А парнишкой, бывало, копны на кобыле возил к зароду, а тятька с дедом и матерью метали сено. Иногда верхи едешь, наяриваешь пятками по кобыльему животу, иногда пеши идёшь, тянешь за недоуздок Гнедуху, которая жила в хозяйстве… А это уж потом… потом, литовку в зубы – и пошёл плечо зудить, пока оно не разойдётся, пока солнечные лучи до шершавой сухости не вылижут росу с травы, а тут и мать покличет к балагану чаевать. Отец не погоняет, но сам не присядет, и другим совестно, – надо, кровь из носа надо, к Илье откоситься, потому что до Ильина дня в траве пуд меду, а после – пуд навозу: трава перестоит, посыплет семенем, или – того хуже – зарядят на Авдотью-сеногнотью гнилые дожди, жди потом дожидайся погожих деньков и вороши прелую кошенину.
Парнишкой же, бывало, бредёшь низом, и сморённая Гнедуха упирается, машет хвостом, передёргивается всей блестящей от пота кожей – пауты донимают, и с натугой тащит копну на волокуше. А босые ноги твои по щиколотку тонут в зыби, а в следы насачивается ржавая вода. Пить охота, но терпи, казак, терпи… Ступни режет остро подрубленная трава-отава, пауты кружат перед носом, того гляди, и цапнут окаянные; а под вечер мошка одолевает, тучами кружащая возле тебя и Гнедухи, к тому же поедом едят тебя осатаневшие на вечерней заре комары, и хочется, до слез хочется встать под дымокур из коровьего кизяка. А ещё и солёный пот застилает, разъедает глаза, и всё же радостно, вольно на душе – тятьке подсобляешь… И кажется, будто тятька лишь то и делает, что смотрит на тебя одобрительно: мол, ишь ты, от горшка два вершка, а уж подмога ладная – путный, однако, парень растёт – хозяин, дай ему бог счастьица. А уж как и в самом деле перепадёт тебе ласковый, подмигивающий тятькин взгляд, так в лепёшку бы расшибся, абы ещё заработать такой. Бегом бы копны возил, сам бы, кажется, припрягся к Гнедухе, лишь бы тятька глянул и с улыбкой покачал головой: дескать, о даёт парень, а! И утешно глянуть назад, увидеть, как редеют копёшки, как подбирается, светлеет луг, точно изба у хозяйки-чистотки… и дышать все легче и вольнее…»

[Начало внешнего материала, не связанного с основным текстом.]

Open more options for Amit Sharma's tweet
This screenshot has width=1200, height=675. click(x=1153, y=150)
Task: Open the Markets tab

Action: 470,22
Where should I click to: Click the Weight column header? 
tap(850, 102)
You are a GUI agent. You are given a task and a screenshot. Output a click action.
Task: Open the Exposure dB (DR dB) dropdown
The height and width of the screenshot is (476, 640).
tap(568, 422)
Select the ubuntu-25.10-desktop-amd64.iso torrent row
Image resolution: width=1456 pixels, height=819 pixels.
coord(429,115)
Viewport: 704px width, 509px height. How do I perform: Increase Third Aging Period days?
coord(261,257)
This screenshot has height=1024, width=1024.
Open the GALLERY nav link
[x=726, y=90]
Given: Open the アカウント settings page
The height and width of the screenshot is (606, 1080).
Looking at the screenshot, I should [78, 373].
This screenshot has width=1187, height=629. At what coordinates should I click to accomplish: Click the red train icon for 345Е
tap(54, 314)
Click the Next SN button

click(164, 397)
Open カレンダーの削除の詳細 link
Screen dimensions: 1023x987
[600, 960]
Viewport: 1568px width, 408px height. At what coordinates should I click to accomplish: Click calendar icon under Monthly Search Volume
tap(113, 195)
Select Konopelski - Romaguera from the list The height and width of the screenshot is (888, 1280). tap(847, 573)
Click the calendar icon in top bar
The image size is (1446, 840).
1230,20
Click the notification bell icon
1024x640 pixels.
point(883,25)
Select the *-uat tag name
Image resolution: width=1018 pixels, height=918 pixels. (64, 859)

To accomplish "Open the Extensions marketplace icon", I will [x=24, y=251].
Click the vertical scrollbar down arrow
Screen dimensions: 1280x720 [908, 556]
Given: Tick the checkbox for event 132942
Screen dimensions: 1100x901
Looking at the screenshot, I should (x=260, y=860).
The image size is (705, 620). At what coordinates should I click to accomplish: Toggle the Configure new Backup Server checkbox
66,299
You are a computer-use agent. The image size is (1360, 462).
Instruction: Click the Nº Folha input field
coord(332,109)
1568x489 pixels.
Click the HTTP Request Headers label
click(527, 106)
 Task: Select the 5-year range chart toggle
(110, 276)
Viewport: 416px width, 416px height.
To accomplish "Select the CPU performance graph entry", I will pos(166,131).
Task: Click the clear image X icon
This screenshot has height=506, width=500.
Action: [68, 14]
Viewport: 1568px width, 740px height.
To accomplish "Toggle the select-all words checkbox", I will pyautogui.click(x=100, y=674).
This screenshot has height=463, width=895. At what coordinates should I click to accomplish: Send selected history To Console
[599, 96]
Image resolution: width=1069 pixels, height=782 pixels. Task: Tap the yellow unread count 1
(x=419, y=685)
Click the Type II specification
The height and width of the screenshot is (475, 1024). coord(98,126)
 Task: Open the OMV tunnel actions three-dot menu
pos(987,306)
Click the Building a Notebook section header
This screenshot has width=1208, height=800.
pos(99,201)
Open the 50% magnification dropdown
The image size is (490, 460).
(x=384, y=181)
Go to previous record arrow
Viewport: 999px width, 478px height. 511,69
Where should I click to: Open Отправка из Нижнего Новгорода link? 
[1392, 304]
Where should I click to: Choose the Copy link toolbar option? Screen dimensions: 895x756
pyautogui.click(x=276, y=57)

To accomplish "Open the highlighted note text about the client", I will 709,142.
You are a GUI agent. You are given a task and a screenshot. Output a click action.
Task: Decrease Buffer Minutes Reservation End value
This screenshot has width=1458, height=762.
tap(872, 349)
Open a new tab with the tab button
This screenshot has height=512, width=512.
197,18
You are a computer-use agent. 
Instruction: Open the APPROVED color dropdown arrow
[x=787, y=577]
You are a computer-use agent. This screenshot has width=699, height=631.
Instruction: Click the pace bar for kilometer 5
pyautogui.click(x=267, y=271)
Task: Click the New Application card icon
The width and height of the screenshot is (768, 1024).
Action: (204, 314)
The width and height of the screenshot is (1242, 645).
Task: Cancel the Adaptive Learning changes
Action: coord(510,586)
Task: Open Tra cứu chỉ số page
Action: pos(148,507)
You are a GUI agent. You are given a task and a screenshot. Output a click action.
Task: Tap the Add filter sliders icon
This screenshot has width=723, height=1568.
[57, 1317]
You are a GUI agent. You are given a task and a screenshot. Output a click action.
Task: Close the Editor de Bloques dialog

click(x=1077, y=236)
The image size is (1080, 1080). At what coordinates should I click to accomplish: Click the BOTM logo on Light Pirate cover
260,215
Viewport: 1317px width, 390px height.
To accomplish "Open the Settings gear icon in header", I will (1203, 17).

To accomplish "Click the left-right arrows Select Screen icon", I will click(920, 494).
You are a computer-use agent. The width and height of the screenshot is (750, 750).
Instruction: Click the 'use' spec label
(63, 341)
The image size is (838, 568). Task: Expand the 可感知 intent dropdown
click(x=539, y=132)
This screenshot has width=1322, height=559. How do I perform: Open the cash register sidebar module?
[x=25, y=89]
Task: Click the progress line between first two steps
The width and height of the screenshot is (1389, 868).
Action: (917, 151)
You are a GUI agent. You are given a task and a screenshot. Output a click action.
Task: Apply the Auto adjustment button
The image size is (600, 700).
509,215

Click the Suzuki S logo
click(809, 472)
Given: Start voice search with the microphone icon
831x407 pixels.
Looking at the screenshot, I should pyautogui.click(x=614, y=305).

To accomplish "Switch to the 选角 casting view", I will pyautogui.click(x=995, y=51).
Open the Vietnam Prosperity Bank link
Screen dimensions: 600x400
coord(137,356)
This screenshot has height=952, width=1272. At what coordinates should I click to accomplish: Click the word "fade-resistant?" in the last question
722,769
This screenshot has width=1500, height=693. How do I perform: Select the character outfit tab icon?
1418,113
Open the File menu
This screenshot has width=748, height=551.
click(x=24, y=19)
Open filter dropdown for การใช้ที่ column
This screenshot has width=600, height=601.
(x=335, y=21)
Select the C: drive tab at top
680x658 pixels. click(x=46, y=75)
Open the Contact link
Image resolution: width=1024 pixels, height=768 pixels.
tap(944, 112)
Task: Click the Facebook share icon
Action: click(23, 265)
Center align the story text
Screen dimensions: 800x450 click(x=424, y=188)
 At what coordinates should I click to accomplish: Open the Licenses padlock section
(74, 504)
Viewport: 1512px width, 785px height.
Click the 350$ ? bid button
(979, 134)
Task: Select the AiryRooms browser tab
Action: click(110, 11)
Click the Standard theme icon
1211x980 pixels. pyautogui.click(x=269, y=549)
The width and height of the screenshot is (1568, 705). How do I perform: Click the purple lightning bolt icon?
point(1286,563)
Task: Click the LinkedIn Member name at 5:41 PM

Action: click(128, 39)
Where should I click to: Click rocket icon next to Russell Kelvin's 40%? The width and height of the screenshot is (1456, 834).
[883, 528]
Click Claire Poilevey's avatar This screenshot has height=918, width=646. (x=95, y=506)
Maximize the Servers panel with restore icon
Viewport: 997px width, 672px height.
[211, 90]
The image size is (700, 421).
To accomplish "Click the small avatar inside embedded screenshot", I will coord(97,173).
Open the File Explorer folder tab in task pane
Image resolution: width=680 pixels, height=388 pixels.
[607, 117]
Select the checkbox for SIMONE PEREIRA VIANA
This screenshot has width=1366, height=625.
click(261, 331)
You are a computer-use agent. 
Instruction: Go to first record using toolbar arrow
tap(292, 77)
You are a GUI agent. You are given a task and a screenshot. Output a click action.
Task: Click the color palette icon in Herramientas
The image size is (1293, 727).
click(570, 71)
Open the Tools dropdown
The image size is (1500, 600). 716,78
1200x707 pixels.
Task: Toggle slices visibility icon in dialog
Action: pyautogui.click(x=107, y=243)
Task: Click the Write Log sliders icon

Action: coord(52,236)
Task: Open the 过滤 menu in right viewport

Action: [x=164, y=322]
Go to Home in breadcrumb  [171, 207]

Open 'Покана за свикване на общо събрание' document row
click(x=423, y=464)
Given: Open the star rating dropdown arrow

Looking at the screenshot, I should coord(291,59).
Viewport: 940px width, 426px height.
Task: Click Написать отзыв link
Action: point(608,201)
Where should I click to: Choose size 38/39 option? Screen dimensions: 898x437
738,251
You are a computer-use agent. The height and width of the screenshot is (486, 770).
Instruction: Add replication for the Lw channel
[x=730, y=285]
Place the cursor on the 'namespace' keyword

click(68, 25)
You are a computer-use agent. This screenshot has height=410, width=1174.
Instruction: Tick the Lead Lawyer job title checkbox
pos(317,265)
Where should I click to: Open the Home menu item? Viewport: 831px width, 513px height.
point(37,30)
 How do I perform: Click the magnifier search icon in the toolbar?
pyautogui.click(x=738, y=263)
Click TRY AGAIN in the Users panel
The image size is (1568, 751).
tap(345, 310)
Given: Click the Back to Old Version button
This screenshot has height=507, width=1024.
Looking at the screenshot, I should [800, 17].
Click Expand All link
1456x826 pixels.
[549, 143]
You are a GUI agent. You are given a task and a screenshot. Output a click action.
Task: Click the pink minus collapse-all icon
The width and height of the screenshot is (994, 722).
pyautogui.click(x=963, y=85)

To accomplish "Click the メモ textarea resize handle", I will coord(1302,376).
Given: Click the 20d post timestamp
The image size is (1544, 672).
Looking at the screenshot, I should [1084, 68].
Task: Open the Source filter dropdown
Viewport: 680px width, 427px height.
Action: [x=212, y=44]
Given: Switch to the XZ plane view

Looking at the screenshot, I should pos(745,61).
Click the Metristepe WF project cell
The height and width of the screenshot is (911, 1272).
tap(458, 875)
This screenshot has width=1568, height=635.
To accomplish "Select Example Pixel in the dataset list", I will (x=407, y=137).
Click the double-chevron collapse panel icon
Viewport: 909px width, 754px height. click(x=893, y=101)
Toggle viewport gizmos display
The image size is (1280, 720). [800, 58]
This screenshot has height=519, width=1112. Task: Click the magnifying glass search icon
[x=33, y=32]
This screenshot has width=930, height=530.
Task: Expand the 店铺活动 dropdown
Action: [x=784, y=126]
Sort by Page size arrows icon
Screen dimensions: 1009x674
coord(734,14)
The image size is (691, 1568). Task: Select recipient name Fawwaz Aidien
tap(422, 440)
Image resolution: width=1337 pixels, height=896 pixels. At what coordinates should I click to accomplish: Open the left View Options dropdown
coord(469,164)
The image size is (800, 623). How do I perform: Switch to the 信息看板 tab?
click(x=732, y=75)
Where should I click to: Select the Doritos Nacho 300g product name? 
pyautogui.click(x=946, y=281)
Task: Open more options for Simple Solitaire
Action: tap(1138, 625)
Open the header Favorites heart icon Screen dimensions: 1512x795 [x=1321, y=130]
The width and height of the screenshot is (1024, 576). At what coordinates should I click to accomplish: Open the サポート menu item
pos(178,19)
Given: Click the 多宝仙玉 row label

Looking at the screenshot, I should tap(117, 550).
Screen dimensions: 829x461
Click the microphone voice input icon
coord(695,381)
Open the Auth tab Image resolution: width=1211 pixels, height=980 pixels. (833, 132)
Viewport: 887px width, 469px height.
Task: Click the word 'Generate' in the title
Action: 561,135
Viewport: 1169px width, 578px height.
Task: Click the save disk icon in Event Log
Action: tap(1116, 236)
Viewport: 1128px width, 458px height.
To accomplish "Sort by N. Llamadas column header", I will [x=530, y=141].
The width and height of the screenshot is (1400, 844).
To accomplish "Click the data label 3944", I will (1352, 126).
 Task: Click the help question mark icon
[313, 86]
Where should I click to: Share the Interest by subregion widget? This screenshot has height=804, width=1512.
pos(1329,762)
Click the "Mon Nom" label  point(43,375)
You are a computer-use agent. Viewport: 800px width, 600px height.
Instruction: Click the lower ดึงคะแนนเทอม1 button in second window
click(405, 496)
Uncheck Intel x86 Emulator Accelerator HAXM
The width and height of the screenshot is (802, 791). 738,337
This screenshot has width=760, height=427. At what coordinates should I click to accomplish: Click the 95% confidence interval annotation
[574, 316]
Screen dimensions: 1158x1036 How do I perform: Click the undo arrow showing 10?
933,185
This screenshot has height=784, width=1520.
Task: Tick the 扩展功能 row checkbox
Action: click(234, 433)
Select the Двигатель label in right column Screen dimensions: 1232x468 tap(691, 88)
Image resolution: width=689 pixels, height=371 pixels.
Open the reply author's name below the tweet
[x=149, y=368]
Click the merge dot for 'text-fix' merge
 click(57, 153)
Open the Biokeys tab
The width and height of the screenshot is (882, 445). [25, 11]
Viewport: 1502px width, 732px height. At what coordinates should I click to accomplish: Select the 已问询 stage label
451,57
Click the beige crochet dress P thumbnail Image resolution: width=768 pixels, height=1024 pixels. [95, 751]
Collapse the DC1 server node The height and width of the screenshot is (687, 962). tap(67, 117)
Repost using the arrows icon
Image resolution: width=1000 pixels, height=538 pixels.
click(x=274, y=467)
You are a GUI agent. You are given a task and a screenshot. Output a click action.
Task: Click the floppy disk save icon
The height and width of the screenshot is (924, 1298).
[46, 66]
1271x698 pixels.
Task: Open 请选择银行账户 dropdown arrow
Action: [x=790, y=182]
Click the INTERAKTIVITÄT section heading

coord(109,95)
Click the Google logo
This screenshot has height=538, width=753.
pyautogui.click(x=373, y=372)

– Перебор, однако, с деревенским говорком, – размышляет вслух Иван. – Да и кружев наплел – тяжело нынешним читать, с газетами обвыклись… Опять в журнале раздолбают: де повесть ваша страдает этнографизмом, фольклоризмом и словесным орнаментализмом… – Иван слагает в уме журнальные отказы: вышло, что дюжины две схлопотал, да все из русских журналов, к поганым и носа не совал – дверью прищемят. – Да-а, так и вся жизнь улетит корове под хвост, в сплошной переписке да перезвонке с журналами. А достучишься, одна радость: от ворот поворот, поцелуй пробой и вали домой. Сердобольные интересуются… – Тут Иван – одного поля ягода с Иовом Горюновым – передразнил воображённых столичных редакторов: – «Нет ли у вас другой какой… завалящей профессишки?..» – «Есть – дворник, и бог весть, может, с метлой и завершу грешный век. Лишь бы на метле не улететь…»
Стучит Иван на разбитной машинке, долбит, словно неугомонный дятел сухостоину, из железной кружки дует чай, густой и вязкий как смола, чадит крепким табаком и, откинувшись в сладостном изнеможении, блаженно укрыв глаза, томится грешным помыслом: «На той неделе махну в Иркутск, всучу повесть мужикам…может, самому Распутину? Либо сена клок, либо вилы в бок…. Да не-е, какие вилы – ахнут…» Хотя Ивану неведомо, что и отрадней душе: хвала или хула, и уж довременно печалит душу переживание: лишь бы не шибко хвалили, не смущали хвалой, когда знобит, и тело сотрясает мелкая, суетная рябь, а щеки и уши горят нестерпимым полымем, словно деревенская учителка надрала за скоморошьи малахаи, подрисованные большевикам из потрёпанной «истории».
Если удуманный Иваном дворник и писатель Иов Горюнов, искорёженный бесом зависти, от нищеты и бесславия озлобился и ополоумел, Иван же не унывает, на Бога уповает: у Бога милости много, не как у мужика-горюна. Не-е, Иван не унывает – грех, мягко кружит по дворницкой каморе, мысли скрадывает, слова складывает, гадает, как вершить песнь, чтобы… словно журавли отпели осенины в синем небе…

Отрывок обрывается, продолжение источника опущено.